AADRAC also warned that any use should occur only with comprehensive management of the patient and include careful monitoring.
Zoe was taking Zoloft despite her history of self-harm, overdosing on painkillers and illicit drug use – even after she had been assisted by Child Safety Services officials to live in a residence with two very young children without a responsible adult present. Two months before her death, Zoe had been subject to a Child Safety Services care order effectively putting her under the supervision of government officials.

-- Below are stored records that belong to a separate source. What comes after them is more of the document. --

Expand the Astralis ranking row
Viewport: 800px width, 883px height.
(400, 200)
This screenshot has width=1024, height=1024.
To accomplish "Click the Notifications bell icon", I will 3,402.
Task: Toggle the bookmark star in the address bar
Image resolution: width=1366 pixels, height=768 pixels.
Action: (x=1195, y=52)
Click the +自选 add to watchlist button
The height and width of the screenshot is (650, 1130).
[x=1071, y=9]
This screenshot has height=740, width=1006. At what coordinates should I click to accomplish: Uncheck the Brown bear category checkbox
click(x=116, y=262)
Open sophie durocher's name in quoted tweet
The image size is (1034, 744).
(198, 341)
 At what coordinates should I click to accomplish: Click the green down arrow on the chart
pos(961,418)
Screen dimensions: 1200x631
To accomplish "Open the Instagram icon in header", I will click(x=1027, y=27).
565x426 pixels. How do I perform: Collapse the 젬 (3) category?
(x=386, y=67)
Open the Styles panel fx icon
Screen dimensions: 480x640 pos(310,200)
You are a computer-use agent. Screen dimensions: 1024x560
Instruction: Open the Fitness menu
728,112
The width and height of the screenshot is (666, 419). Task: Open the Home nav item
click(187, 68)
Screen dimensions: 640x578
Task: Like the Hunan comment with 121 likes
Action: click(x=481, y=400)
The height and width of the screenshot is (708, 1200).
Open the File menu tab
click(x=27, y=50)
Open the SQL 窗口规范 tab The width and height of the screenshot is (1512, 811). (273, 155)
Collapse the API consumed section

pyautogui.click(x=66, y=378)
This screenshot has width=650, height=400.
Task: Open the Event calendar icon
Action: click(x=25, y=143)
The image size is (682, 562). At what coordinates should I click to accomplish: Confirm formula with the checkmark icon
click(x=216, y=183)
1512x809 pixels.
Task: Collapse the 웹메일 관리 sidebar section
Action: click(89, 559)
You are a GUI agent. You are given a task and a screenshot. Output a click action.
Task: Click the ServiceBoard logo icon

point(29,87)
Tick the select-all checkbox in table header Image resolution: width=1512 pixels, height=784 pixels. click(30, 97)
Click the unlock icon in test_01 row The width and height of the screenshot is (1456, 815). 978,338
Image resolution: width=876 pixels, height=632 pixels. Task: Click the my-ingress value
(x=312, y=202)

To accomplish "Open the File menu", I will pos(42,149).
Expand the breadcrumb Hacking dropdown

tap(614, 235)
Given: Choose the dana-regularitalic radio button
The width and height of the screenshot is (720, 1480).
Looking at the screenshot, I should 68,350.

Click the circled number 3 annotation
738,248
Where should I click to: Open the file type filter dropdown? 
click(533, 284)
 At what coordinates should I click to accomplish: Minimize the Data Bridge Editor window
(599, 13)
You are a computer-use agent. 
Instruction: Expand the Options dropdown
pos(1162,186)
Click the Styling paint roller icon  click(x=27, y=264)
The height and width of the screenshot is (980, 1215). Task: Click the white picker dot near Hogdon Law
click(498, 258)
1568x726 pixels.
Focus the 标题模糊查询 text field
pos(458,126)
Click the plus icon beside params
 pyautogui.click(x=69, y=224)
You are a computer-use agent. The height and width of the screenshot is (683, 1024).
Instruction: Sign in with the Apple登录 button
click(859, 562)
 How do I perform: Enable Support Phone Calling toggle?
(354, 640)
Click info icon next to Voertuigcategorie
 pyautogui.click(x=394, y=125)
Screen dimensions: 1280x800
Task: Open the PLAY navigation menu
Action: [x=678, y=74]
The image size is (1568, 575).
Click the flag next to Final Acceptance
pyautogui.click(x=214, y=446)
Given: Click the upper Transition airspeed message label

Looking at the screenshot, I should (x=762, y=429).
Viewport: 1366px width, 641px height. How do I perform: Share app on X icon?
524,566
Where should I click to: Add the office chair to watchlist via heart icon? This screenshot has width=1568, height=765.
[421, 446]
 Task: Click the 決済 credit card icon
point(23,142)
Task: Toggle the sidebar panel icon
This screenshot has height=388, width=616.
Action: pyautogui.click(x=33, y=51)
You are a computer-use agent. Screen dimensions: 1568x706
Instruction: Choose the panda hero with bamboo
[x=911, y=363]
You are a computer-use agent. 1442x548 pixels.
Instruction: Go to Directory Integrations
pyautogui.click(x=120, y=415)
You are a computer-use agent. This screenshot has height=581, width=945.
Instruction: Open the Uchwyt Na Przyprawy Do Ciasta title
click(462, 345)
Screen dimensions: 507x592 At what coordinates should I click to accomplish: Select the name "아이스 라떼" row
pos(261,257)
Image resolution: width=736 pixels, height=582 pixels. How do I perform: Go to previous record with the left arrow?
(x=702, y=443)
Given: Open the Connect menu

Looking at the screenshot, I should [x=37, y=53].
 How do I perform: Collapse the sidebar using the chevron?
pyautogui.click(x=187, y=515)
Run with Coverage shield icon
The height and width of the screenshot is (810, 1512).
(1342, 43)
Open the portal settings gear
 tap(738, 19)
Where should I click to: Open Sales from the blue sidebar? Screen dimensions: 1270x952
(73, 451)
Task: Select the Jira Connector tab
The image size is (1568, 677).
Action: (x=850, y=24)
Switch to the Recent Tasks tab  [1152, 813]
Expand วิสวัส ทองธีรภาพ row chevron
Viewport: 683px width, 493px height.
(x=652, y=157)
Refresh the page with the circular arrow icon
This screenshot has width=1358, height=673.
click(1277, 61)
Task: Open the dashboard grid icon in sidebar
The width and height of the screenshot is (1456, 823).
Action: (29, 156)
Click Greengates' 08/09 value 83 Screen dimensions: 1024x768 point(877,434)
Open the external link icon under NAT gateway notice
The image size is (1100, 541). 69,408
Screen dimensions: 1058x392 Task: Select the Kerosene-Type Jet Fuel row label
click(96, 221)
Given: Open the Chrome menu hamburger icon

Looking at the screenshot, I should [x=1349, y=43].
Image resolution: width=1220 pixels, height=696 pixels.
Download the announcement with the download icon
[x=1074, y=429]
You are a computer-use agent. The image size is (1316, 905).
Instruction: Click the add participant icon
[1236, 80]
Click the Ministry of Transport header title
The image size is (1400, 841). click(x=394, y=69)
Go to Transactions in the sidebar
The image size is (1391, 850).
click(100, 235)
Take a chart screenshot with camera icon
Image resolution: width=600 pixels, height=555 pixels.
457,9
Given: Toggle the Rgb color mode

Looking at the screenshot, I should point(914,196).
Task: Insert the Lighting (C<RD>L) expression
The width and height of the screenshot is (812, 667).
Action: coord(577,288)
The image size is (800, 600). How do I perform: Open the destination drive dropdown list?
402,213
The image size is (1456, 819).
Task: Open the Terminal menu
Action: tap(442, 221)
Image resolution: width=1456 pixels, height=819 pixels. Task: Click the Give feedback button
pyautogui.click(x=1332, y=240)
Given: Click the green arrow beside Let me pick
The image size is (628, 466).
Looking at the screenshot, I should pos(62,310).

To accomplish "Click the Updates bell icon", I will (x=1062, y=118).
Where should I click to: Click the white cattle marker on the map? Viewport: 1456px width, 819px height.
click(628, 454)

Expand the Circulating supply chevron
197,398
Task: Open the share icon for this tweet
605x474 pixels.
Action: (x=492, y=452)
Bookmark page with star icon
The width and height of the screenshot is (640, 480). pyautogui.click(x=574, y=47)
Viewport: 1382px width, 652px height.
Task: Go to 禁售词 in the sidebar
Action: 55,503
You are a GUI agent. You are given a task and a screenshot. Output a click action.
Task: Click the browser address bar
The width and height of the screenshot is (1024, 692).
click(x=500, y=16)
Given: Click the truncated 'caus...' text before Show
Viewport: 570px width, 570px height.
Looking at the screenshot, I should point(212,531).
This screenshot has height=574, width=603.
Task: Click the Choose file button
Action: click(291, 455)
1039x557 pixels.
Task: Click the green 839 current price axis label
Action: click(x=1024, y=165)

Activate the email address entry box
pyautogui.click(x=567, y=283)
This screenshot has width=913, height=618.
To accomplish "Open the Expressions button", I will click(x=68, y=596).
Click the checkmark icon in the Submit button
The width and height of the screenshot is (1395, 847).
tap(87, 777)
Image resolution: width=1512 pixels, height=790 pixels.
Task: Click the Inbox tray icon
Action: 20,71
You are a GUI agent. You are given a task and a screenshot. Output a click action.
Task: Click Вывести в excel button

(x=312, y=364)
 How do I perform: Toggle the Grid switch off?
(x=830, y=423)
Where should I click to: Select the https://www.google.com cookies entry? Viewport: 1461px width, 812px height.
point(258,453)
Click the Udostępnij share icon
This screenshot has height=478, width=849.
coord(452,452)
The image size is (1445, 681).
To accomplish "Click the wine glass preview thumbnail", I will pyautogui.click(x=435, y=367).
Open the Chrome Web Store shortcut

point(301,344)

Felicia’s death occurred after she had been denied foster care by Child Safety Services officials and had resorted to living on the streets in order to escape abuse.
Adelaide psychiatry professor Jon Jureidini said there were many reasons to be concerned about the prescription of such drugs to the girls.
“We should be very cautious about prescribing anti-depressants to young people in any circumstances and we should be doubly cautious when the medicine is not being properly supervised or we don’t know what else these kids might be taking in the way of other drugs or whatever,” Professor Jureidini said.
“Venlafaxine is not a drug that should be used in young people because it does seem to be a more risky drug than ordinary SSRIs (selective Seratonin re-uptake inhibitors).”
Venlafaxine has featured in suicide cases such as that of Perth newsreader Charmaine Dragun, who had been prescribed the drug among others prior to her death in 2007.
As recently as 2008 in Victoria, a mother sued a local doctor after her daughter tried to kill herself six times after being prescribed Zoloft. The mother received a confidential settlement.
This week Zoe’s mother, Tracey-Lee McSweeney, told The Australian that on the day Zoe died the girl told her about forgetting to take her medication but having then made up for it by taking some more. She said she had not had control over her daughter as the department had taken over her daughter’s care.
Queensland’s Communities Department, which includes Child Safety Services, yesterday declined to comment, saying the girls’ use of prescription drugs was “a medical matter and appropriately handled by doctors”.
A spokesman refused to say how many of the 8025 children in Queensland who were in state care might be on such drugs or what, if any, policy was in place to ensure their medication was appropriately supervised.
A spokeswoman for Pfizer said: “We are now taking immediate steps to report these two adverse events, including notifying the TGA within 15 days in accordance with local regulations. We will also update our own global safety database within one business day.”